To tackle climate change, we need to divert from fossil fuels and opt for a new strategy. But an important question mark remains: What about nuclear energy? Could thorium have a key role to play?

Vincent Roose
Vincent Roose

First things first. How does a nuclear power plant work? To put it simply, it uses the radioactivity generated by the fission of atoms (usually of uranium 235 or plutonium 239) to heat water, and translate this into electricity. The idea is to divide heavy-atomic-heart atoms by shooting neutrons at them. It creates a chain reaction (radiation) that will boil water.

In theory, it seems rather simple, but this method is accompanied by risks. Indeed, if the chain reaction gets out of hand, or if even a tiny part of the radiation leaks, public health, and the environment are at risk. The incidents of Chernobyl (USSR, 1986), Fukushima (Japan, 2011), Three Mile Island (USA, 1979), or Sellafield (UK, 1957) are all famous examples of nuclear gone wrong.

Collected data entries
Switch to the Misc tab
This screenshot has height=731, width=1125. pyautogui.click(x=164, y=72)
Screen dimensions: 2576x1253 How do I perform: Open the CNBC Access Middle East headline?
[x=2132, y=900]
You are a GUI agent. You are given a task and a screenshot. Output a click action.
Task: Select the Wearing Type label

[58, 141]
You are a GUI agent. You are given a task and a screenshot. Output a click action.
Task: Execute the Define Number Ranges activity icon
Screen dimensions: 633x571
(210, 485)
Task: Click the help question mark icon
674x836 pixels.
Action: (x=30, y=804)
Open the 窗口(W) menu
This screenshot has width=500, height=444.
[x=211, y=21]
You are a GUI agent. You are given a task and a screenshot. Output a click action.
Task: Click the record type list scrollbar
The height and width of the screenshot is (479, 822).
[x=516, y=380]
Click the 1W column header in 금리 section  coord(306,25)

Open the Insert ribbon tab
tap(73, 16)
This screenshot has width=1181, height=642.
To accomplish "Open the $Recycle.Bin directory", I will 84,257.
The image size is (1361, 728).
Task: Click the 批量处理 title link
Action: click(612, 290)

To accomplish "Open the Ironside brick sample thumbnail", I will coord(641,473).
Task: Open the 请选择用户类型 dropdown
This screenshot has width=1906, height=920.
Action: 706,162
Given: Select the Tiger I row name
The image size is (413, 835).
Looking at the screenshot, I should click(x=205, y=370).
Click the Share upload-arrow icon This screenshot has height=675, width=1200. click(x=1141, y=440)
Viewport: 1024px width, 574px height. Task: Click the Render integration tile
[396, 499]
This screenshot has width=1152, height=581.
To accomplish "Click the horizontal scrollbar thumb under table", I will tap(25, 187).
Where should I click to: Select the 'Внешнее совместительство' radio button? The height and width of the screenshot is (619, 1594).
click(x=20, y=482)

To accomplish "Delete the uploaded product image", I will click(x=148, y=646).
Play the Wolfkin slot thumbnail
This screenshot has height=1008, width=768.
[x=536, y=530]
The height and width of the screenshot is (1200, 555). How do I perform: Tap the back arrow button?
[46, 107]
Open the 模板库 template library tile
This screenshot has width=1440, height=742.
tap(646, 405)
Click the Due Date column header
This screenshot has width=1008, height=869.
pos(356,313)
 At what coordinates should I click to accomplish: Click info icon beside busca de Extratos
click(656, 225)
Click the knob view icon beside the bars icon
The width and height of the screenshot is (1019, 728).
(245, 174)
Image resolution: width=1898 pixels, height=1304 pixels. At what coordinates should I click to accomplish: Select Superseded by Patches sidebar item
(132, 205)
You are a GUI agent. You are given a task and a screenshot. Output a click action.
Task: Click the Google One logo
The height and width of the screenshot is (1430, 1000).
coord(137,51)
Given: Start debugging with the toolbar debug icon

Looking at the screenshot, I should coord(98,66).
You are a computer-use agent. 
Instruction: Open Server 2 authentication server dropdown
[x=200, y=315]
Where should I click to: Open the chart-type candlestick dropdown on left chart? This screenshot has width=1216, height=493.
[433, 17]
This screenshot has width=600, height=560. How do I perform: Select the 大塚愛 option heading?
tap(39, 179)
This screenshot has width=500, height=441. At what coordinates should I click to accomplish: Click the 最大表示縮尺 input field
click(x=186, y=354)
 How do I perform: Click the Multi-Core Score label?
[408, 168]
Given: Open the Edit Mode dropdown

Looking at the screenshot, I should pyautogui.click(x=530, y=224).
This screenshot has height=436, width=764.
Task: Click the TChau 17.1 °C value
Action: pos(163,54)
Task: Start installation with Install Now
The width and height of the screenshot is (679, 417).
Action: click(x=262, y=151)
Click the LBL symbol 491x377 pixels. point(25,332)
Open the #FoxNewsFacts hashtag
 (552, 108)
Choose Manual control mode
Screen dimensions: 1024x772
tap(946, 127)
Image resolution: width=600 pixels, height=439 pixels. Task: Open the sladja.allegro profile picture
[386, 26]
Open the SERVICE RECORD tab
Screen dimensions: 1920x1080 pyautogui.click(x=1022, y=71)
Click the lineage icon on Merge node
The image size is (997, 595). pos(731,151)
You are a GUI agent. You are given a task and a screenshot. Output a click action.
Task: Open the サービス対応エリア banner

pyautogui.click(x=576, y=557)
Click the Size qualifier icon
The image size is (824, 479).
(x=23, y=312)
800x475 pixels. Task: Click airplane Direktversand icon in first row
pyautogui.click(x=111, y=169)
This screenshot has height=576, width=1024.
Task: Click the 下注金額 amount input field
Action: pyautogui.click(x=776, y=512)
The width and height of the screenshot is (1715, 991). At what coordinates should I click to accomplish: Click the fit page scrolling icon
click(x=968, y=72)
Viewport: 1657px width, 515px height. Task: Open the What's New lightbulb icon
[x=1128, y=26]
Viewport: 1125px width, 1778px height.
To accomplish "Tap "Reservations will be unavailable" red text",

What is required: Copy the passage on nuclear energy from "To tackle climate" to "role to play?", renaming "fossil fuels" as "coal and gas".

Answer to this exercise:
To tackle climate change, we need to divert from coal and gas and opt for a new strategy. But an important question mark remains: What about nuclear energy? Could thorium have a key role to play?